Intellectual property issues heat up during VSLive

Although issues pertaining to intellectual property (IP) and patents have smaller development houses worried, patents actually can benefit small companies, acoording to a panelist at the VSLive conference.

Advocates and opponents of patent procedures for software techniques had their say during a panel session entitled, Innovation and IP. Panelists had a heated discussion with much input from the audience.

Calling small firms the engines of innovation, president and CEO of Irimi, Andre Carter, argued that small companies benefitted from the protections of patents, copyrights, and trademarks on IP.

Irimi provides consulting to small businesses.

"If you look at the perspective of what IP means to your small business, IP is the great equalizer," he said.

By leveraging their innovations, smaller companies could partner with larger firms that normally would not work with them, he said.

"There are problems with the patent system per se.

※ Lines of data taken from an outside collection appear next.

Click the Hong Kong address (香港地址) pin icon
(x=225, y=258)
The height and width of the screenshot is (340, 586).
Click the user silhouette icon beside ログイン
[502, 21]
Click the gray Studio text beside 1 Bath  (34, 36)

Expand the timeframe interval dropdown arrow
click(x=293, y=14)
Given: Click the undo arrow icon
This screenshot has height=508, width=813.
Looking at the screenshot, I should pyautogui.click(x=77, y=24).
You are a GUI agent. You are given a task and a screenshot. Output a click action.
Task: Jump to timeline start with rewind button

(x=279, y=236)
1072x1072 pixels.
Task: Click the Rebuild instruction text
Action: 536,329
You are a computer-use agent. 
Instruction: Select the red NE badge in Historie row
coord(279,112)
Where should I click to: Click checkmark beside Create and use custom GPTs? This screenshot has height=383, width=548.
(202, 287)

There [are also] problems with the tax code, there's problems with education. That doesn't mean we eradicate those things," Carter said.

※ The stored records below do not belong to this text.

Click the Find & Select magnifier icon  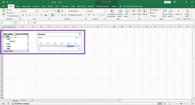click(170, 11)
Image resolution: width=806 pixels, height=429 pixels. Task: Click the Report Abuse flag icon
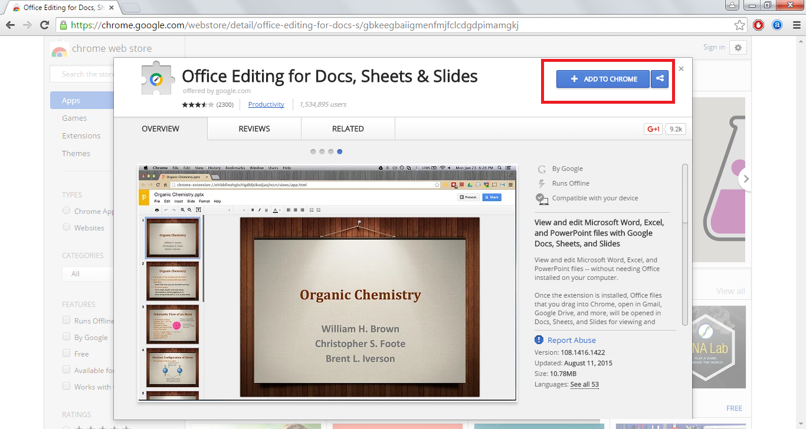(539, 340)
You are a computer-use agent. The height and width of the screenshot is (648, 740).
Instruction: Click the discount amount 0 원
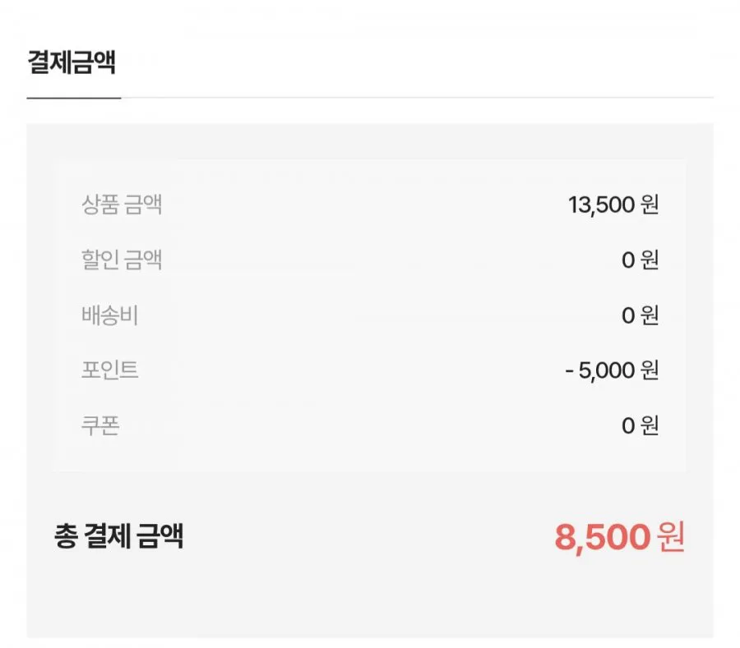tap(640, 260)
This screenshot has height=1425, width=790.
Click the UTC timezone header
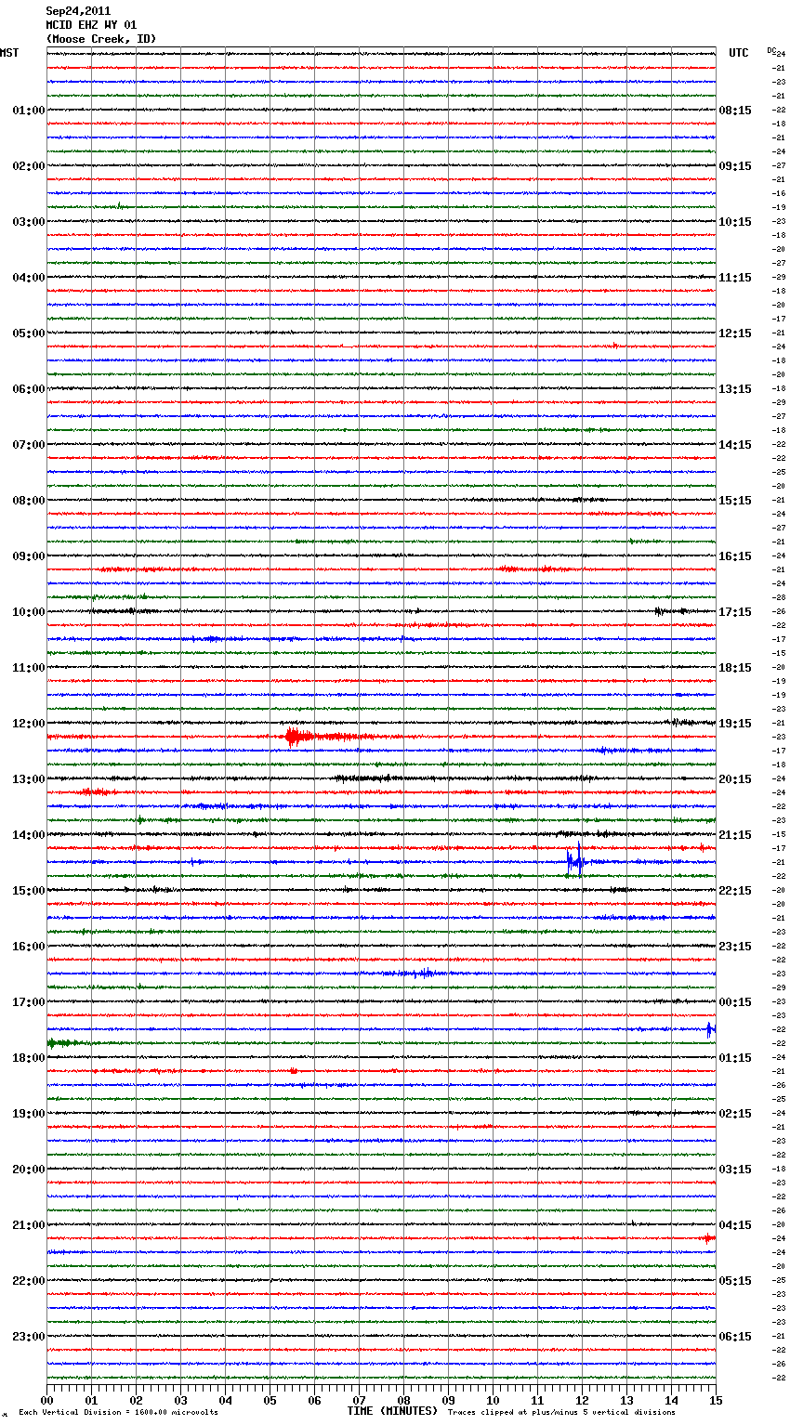738,53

Patents have been a concern in open source development, with developers not always knowing if a particular technique is the subject of somebody else's patent. But Carter, saying he had nothing against open source, called the concept just another form of IP.

Patent "trolls", which are companies that do not offer products but make money through leveraging patents, were a problem for open source developers who tendrf to not have large budgets, said Nathan Torkington, an open source advocate and an editor with O'Reilly Media.

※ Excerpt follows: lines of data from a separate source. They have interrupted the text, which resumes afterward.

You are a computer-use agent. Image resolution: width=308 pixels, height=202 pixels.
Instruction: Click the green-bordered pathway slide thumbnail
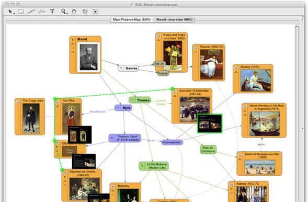point(210,124)
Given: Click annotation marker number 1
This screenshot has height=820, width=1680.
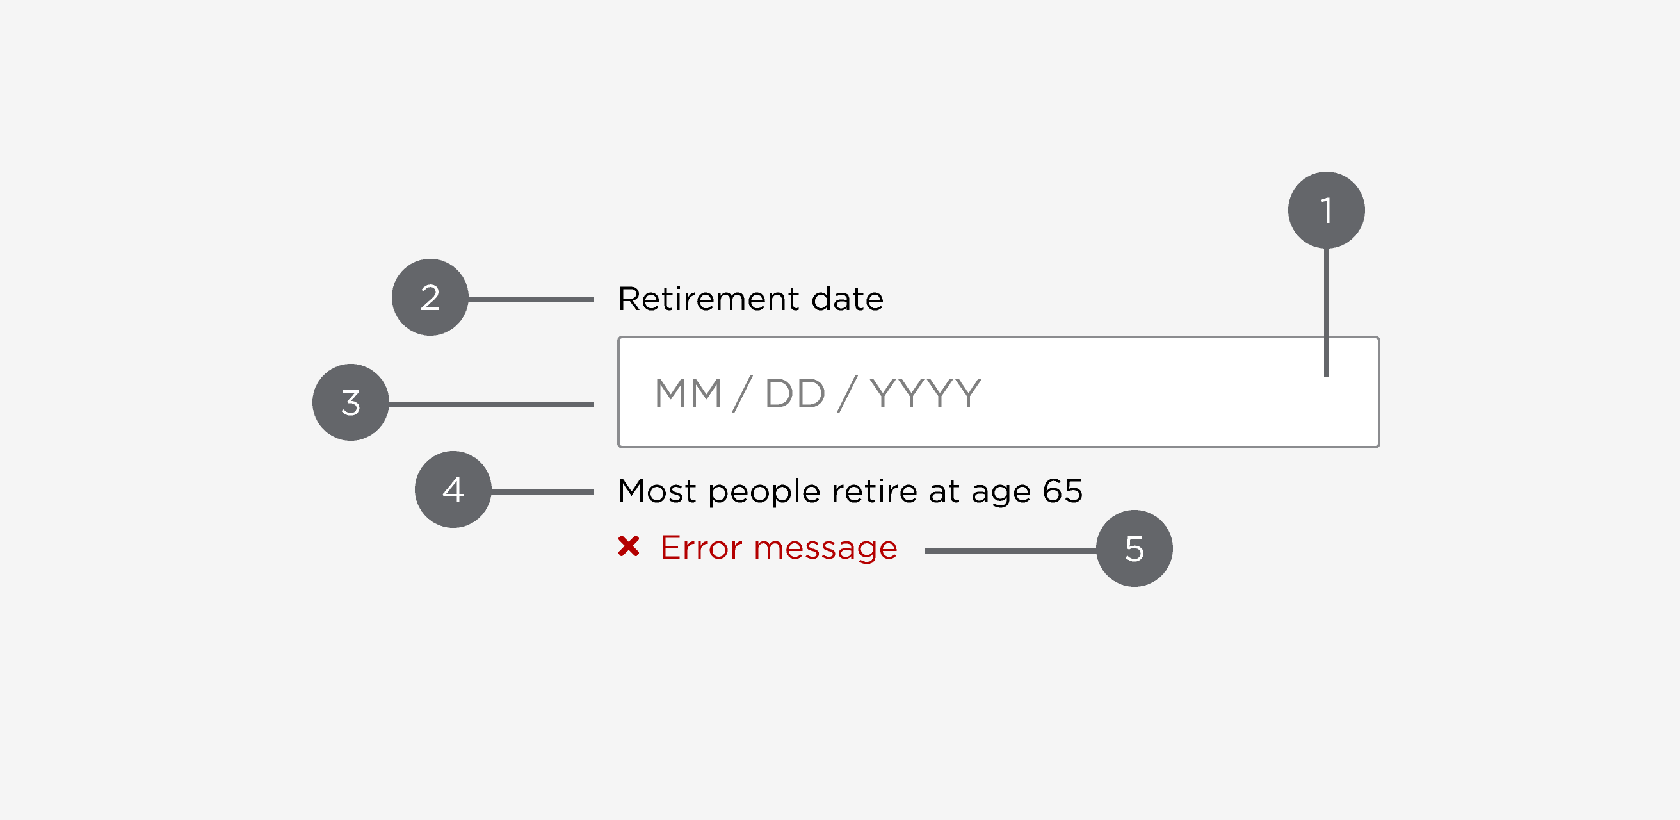Looking at the screenshot, I should pyautogui.click(x=1326, y=210).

Defending a patent lawsuit could cost $3 million, according to panelists.

"There's systemic defects in patent laws right now that favour large companies," Torkington said.

One audience member said a small company cannot compete with vendors such as Microsoft that can gain patents on things that are too general.

"The whole patent process is being subverted because the people issuing them don't understand technology," said the audience member, who did not identify himself.

But panelist Jonathan Zuck, president of the Association for Competitive Technology (ACT), a lobbying group, defended Microsoft.

"Microsoft has yet to be a plaintiff in a patent lawsuit," Zuck said. "What they've been doing in the past few years is writing checks as a defendant [in patent litigation, despite being the largest patent holder in the world]."

Microsoft is listed on the ACT website as a member of the organisation.

Another audience member, also unidentified, stressed the distraction patents cause.

"If all patents were brought out of the war chest, it would be near impossible to create anything that's new," he said.